Around 20% of Indian immigrants to Nevis returned to India by 1890.

== Present day ==
Historians regard the Indians of Saint Kitts and Nevis as a "lost" population, as little is known about the descendants of the Indian indentured workers who arrived in the country. This can be attributed to the small number of Indians brought to Saint Kitts and Nevis as compared to other colonies in the Caribbean. Historian Kumar Mahabir states, "The small number of Indians in St. Kitts was a major contributor to their disappearance, physiologically and culturally." This is a common phenomenon among Indo-Caribbeans in nations with small Indian populations. Indo-Caribbeans in countries with larger populations such as Trinidad, Guyana and Suriname maintain Indian cultural and religious practices even today.

The small number of immigrants, inter-marriages, mass exodus of Indians from Saint Kitts and Nevis to other Caribbean nations, and subsequent integration with the Indian community in those nations resulted in the "disappearance" of the Indo-Kittitian and Indo-Nevisian communities. Although Nevis received slightly less Indian immigrants than Saint Kitts, the former bears comparatively more traces of Indian heritage. Historian Bonham C. Richardson wrote in 1983, "Today in the late 20th century, the only noticeable vestige of this immigration on the two islands [Saint Kitts and Nevis] is a few Indian families in the Cotton Ground village area of Nevis north of Charlestown."
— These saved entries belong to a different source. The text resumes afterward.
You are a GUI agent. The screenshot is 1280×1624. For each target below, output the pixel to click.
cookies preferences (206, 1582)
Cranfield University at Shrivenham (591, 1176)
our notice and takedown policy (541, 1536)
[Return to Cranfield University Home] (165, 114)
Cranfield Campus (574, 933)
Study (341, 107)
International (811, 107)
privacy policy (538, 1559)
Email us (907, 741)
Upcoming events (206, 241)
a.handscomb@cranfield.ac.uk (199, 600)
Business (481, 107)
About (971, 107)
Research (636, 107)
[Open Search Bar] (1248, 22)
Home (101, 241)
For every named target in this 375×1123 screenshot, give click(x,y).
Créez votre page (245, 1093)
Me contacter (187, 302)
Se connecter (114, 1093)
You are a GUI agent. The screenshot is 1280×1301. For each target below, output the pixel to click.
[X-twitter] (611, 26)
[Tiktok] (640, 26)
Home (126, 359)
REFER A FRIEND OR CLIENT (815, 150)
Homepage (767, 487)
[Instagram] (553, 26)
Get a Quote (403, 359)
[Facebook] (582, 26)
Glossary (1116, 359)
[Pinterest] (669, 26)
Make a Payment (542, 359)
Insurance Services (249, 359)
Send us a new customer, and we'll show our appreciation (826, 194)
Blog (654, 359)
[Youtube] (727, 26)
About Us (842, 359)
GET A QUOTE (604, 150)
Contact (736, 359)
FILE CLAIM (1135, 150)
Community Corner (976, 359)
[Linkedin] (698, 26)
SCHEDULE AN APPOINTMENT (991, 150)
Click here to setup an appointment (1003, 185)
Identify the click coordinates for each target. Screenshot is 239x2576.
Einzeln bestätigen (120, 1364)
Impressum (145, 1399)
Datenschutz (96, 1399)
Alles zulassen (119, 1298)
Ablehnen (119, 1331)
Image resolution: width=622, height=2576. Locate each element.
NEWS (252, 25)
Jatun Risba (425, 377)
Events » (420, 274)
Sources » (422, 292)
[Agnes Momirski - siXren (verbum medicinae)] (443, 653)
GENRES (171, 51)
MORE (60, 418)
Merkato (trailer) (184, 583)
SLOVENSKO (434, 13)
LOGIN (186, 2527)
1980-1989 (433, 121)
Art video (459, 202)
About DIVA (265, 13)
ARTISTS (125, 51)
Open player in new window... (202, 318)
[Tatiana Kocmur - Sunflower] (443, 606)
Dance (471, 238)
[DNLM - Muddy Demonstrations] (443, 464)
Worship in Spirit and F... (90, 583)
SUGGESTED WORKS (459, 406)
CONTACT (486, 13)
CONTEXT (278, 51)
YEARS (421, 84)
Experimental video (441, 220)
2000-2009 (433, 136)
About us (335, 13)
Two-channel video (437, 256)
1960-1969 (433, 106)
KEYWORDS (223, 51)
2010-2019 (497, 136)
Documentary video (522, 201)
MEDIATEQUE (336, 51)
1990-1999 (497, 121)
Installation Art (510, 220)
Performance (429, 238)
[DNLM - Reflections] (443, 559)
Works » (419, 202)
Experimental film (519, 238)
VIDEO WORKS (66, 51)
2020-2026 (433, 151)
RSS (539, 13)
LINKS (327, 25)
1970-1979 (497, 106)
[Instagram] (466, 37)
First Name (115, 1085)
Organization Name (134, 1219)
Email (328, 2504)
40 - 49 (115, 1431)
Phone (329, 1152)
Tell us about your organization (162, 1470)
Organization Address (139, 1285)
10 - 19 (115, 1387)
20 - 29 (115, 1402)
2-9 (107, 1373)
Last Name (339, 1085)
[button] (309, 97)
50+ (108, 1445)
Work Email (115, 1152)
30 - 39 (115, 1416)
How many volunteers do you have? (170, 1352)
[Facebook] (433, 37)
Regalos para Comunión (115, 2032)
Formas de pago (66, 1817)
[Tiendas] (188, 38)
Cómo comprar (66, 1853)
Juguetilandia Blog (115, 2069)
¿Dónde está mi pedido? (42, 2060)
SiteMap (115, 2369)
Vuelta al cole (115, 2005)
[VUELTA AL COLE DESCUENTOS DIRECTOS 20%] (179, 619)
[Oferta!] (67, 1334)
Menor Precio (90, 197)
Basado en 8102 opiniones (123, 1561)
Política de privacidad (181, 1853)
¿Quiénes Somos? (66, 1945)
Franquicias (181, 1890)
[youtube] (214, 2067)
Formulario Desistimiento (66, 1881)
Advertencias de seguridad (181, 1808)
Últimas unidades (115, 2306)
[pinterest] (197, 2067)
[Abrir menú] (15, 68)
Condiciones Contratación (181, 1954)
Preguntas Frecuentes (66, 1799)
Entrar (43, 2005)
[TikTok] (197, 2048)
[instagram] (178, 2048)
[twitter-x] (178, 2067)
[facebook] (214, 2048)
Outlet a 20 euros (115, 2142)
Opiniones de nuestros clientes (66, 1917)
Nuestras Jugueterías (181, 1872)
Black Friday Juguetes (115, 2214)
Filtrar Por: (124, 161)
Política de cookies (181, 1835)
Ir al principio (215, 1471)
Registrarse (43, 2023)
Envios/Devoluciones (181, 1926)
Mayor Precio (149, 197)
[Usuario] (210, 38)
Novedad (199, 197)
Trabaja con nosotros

In recent years, the Indian population of Saint Kitts and Nevis has witnessed a gradual increase, as a result of immigration by Indo-Caribbeans to the country particularly Indo-Guyanese. Some Indian Sindhi businessmen have also moved to the country recently. According to the 2001 Census of Saint Kitts and Nevis, the population of East Indian people in the country rose from 0.7% in 1991 to 1.5% in 2001. They were the third largest ethnic group in country, after Africans (92.4%) and people of mixed race (3%). The 2001 Census recorded 443 East Indian males and 266 East Indian females in the country. Indian cuisine has had a significant influence on Saint Kitts and Nevis, and Indian food such roti, goat curry, pork curry, mutton curry and vegetable curries are a common part of Kittitian and Nevisian cuisines.